Democrats have voted to make history by emphasizing and elevating Black voices in the early days of the presidential nominating process, creating a seismic shift in the way America chooses its leaders.
Iowa will no longer host its first-in-the-nation caucuses under the plan put forward Friday by President Joe Biden and approved by the Democratic National Committee’s Rules and Bylaws Committee. Instead, South Carolina – a state with a substantial Black population that helped deliver the nomination to Biden in 2020 – will lead an early voting window that will be significantly more diverse than in years past.
Nevada, New Hampshire, Georgia and Michigan will follow – a slate of states that the committee says will reflect the many pockets of diversity that make up the party’s growing base.
“I’m so proud that we're going to hear from more voices – voices of those who simply yearn to be heard. To be seen,” said committee member Donna Brazile, a former acting chair of the DNC.The calendar “is going to speak to all of us, because we know that our role in this party and our role as Democrats and as Americans is to open doors.”
The committee voted overwhelmingly to approve the plan, which must now be ratified by the full DNC early next year. Iowa and New Hampshire were alone in voting against the proposal, which the panel's chairs shared with the committee late Thursday after Biden weighed in and offered his recommended calendar.
Under the proposal, South Carolina will vote first, and Nevada and New Hampshire will share a second primary date. Georgia and then Michigan round out the early voting period before Super Tuesday. However, the order is contingent on the states proving to the committee that they are able to change the date of their primary.
The proposal was met with appreciation by many of the committee members, who praised it as a welcome step forward in complicated negotiations over how to evolve with the changing face of their party.
“The logistics of this window will be something we need to navigate as a committee,” said committee co-chair Minyon Moore. “But I agree with the president that this is a bold window that reflects the values of our party, and it is a window worth fighting for.”
But leaders in Iowa and New Hampshire, who did not receive their preferred spot on the calendar, are already promising to buck the committee’s decision and hold contests as they see fit.
“New Hampshire does have a statute.

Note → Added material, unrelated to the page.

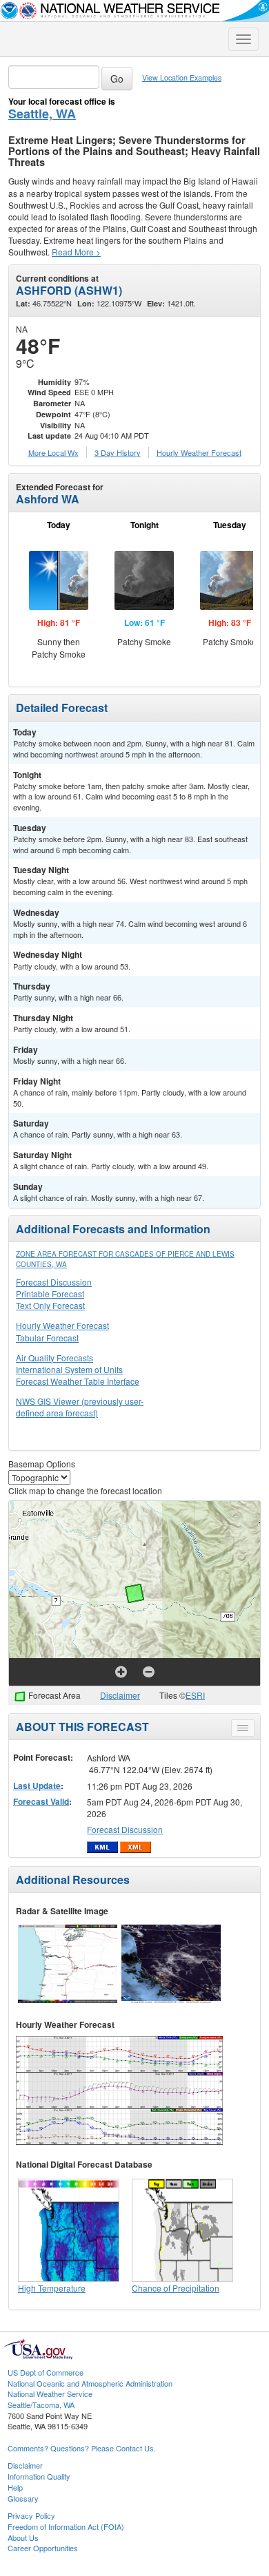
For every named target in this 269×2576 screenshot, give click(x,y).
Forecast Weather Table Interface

We do have a law. And we will not be breaking our law,” said Joanne Dowdell, New Hampshire’s representative to the committee. “And I feel that any lawyer in the room or around the table would agree that it is not in the best interest of this body to even suggest that we do that.”
Graham Wilson, general counsel to the DNC, said that while the body doesn’t have the power to mandate a change to state's law, it does have the power to dictate the process by which it selects its presidential nominee.
“The Supreme Court has repeatedly recognized political parties' rights under the First Amendment to select the manner of choosing our own nominee and has in fact repeatedly invalidated state laws that limit or infringe on a party's ability to dictate how they select their nominee,” he said.
The order of states is contingent on each certifying in a signed letter by Jan. 5 that they have made any necessary statutory changes and will hold their primary on the date prescribed by the committee, regardless of when any other state holds its primary contest.
The requirements for New Hampshire go further.
The state's governor, Senate majority leader and House majority leader – all Republicans – must provide signed letters to the committee agreeing to make the statutory changes necessary to hold the state's primary on the prescribed date.
Those state officials must also certify that they will expand access to early voting.
States could be punished for not following the DNC calendar
Committee members noted changes they approved earlier this year that will inflict greater penalties on states and candidates that defy the DNC’s chosen calendar.
“We've also empowered the chairman to enforce this decision in a way that gives it more teeth than I think it ever has before,” said D.C. committee member Mo Elleithee.
Iowa’s representative to the committee, Scott Brennan, said that despite the enforcement rules, the vote will create a climate of confusion and jockeying among states that could drag out through much of 2023.
He pointed to the limited amount of time on the calendar, a tangle of conflicting state laws and “a GOP calendar that no longer bears any resemblance to ours.”
“We can vote on this calendar. We can approve this calendar. But we will leave here with nothing settled,” he said.
But members, by and large, cheered their passage of the calendar for 2024.
The job of the committee, noted member Stuart Appelbaum of New York, is “not just to choose states and the order in which they go but to tell the story of who we are as a party and who we are as a nation.”
“Our early states must reflect the overall diversity of our party and our nation, economically, geographically, demographically,” he said. “I think that the story we are telling with these selections is a story we can be proud of as the Democratic Party of the United States. This is what our party looks like. This is what America looks like.”